#### [WHAT YOU WILL DO]
Write out exactly the lines between the line containing "Viewport: 1120px width, 1073px height." and the end of the records, counting both ends, and leave out all pictures.

[Opening GIVEN DATA section]

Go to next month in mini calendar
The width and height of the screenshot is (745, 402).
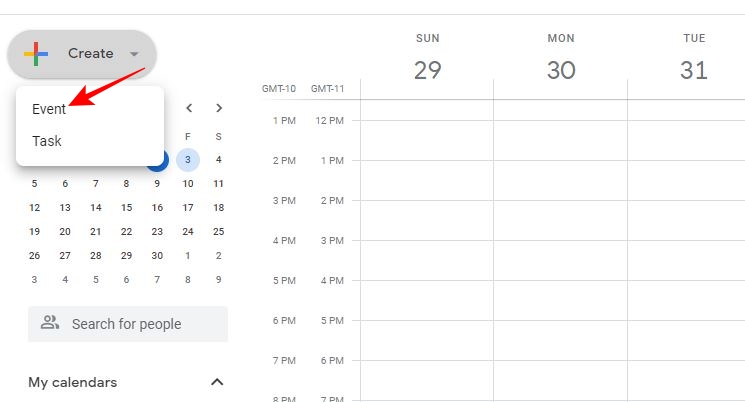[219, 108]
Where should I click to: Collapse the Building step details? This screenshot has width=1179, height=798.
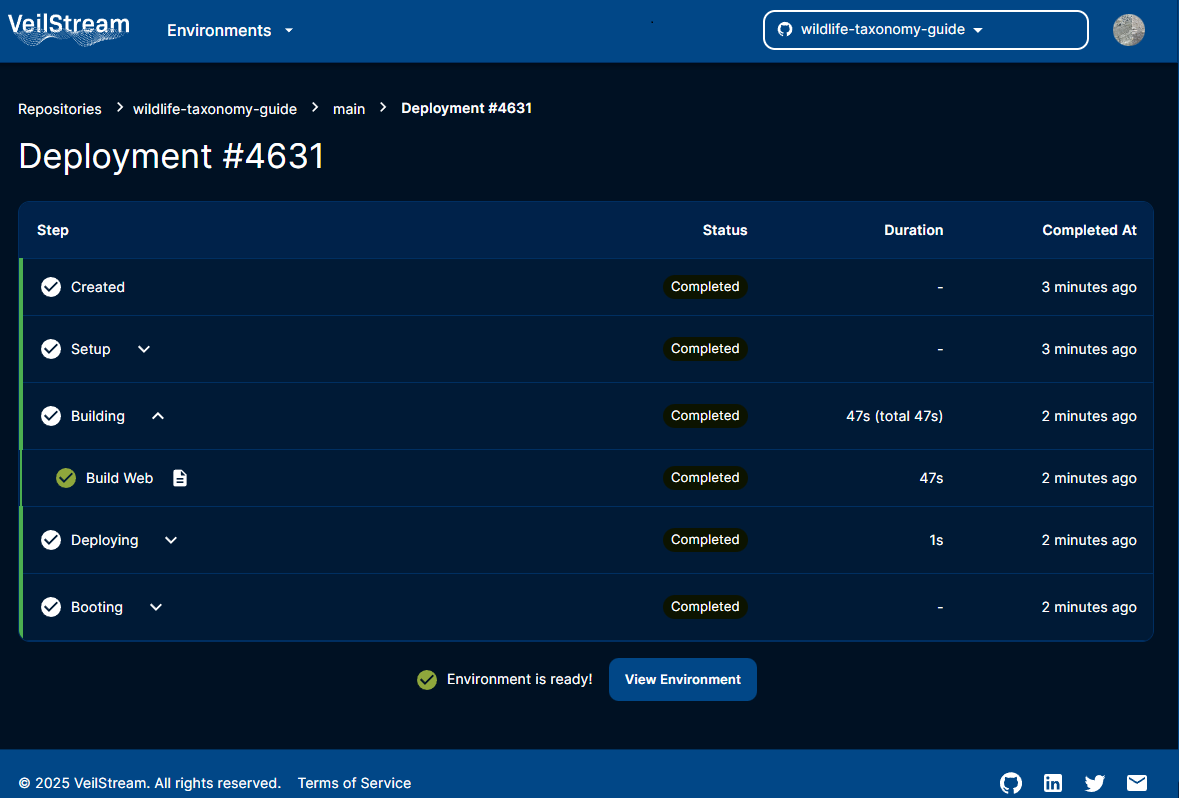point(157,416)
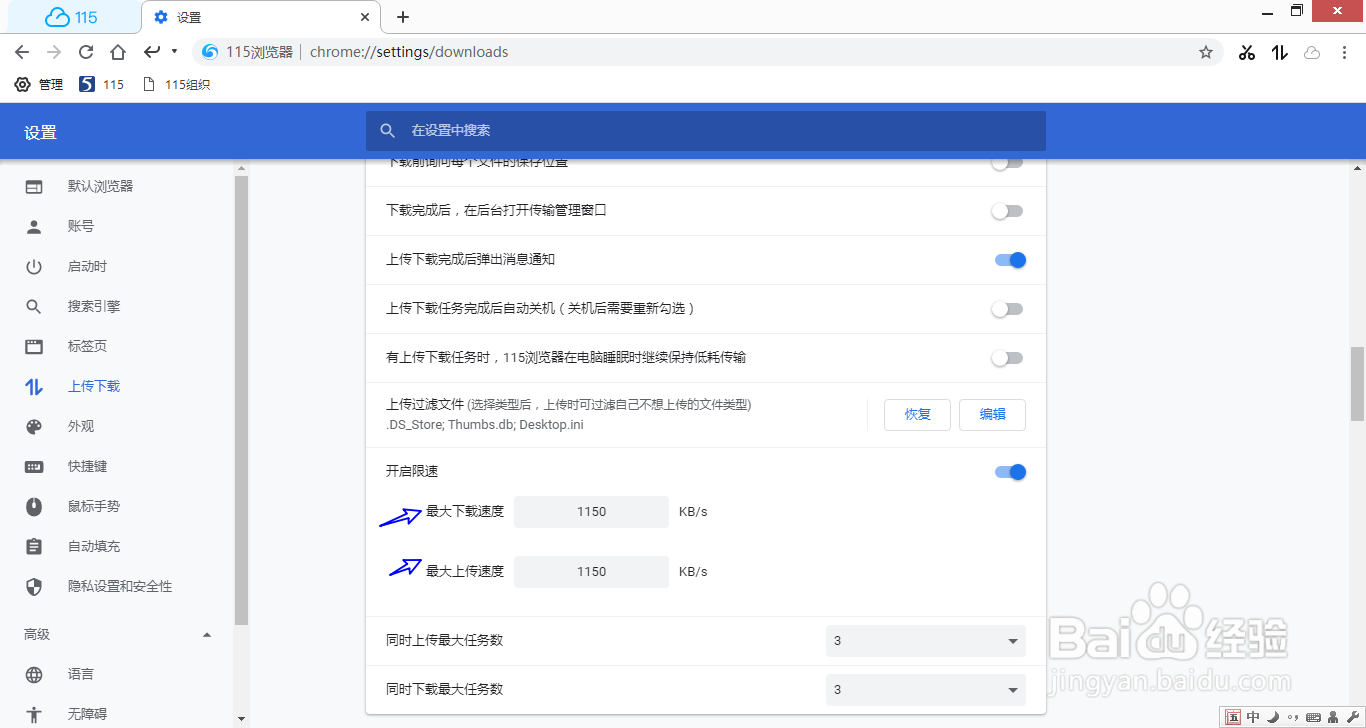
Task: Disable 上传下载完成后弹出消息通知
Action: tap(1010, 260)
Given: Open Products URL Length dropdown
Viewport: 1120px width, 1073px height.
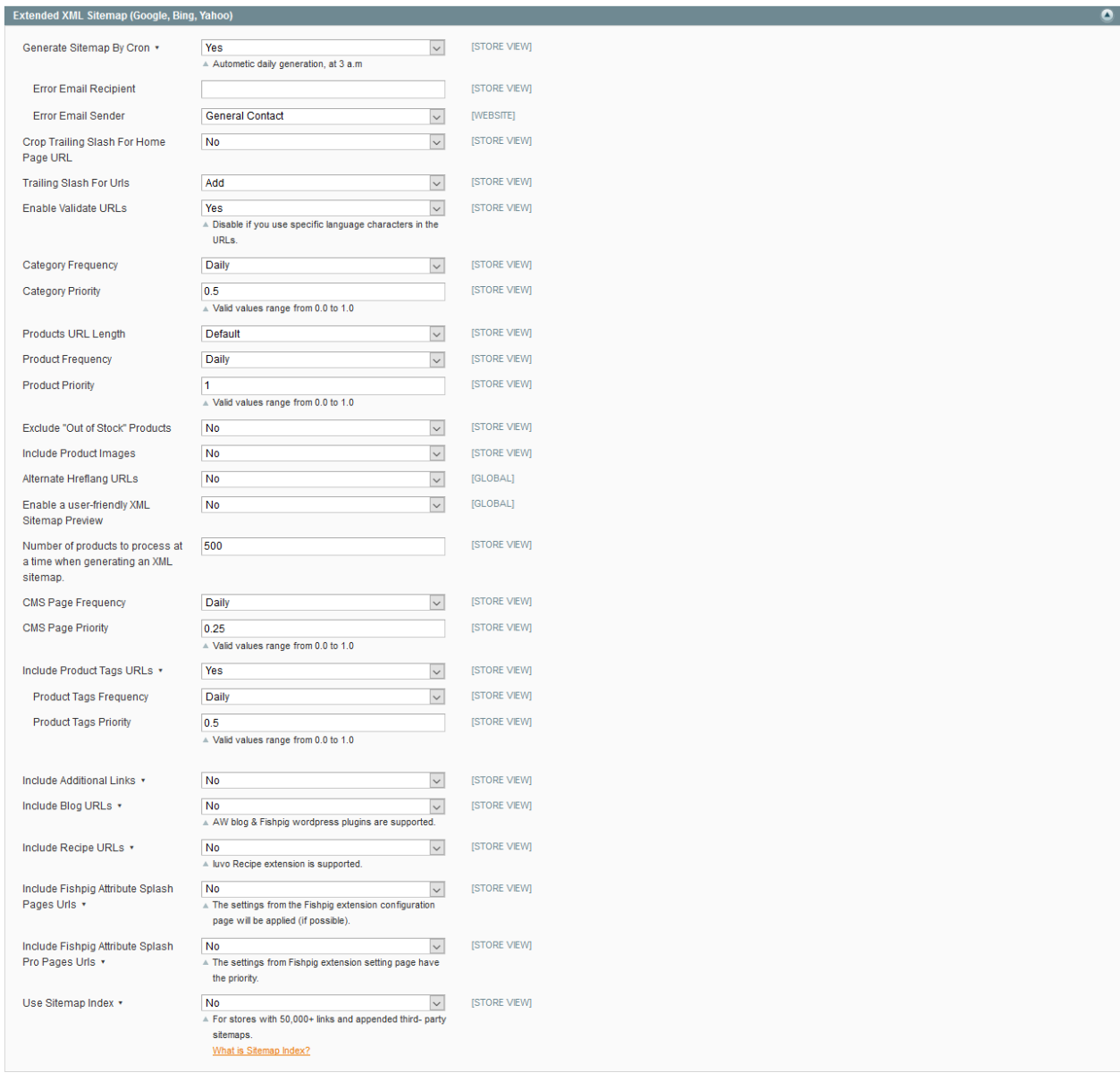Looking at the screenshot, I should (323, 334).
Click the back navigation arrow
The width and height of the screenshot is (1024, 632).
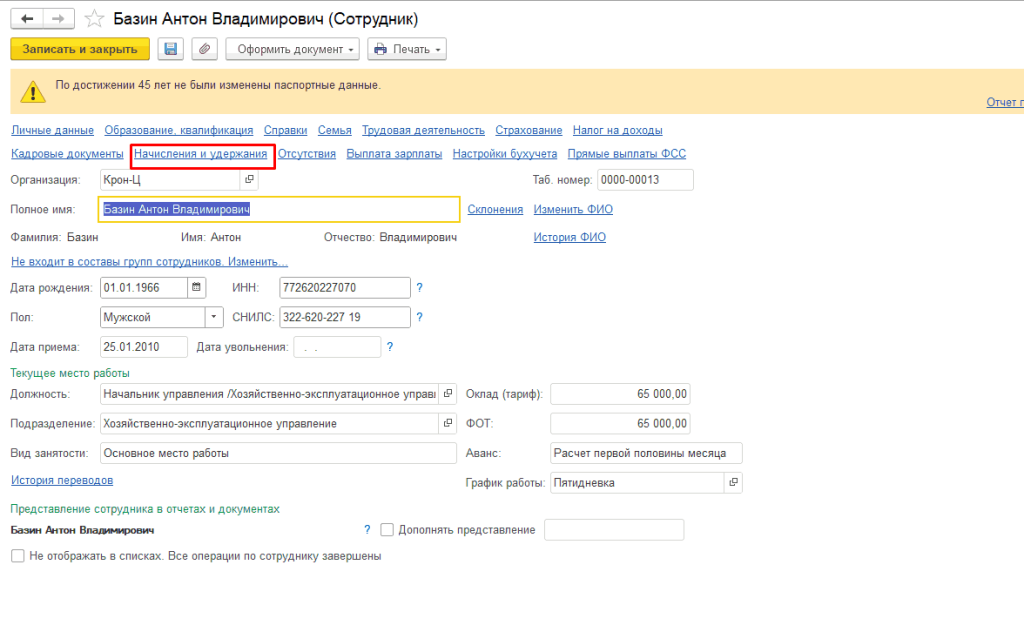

[Closing GIVEN DATA section]

#### [ANSWER TO THE PROBLEM]
Viewport: 1120px width, 1073px height.
Looking at the screenshot, I should (323, 334).
Click the back navigation arrow
The width and height of the screenshot is (1024, 632).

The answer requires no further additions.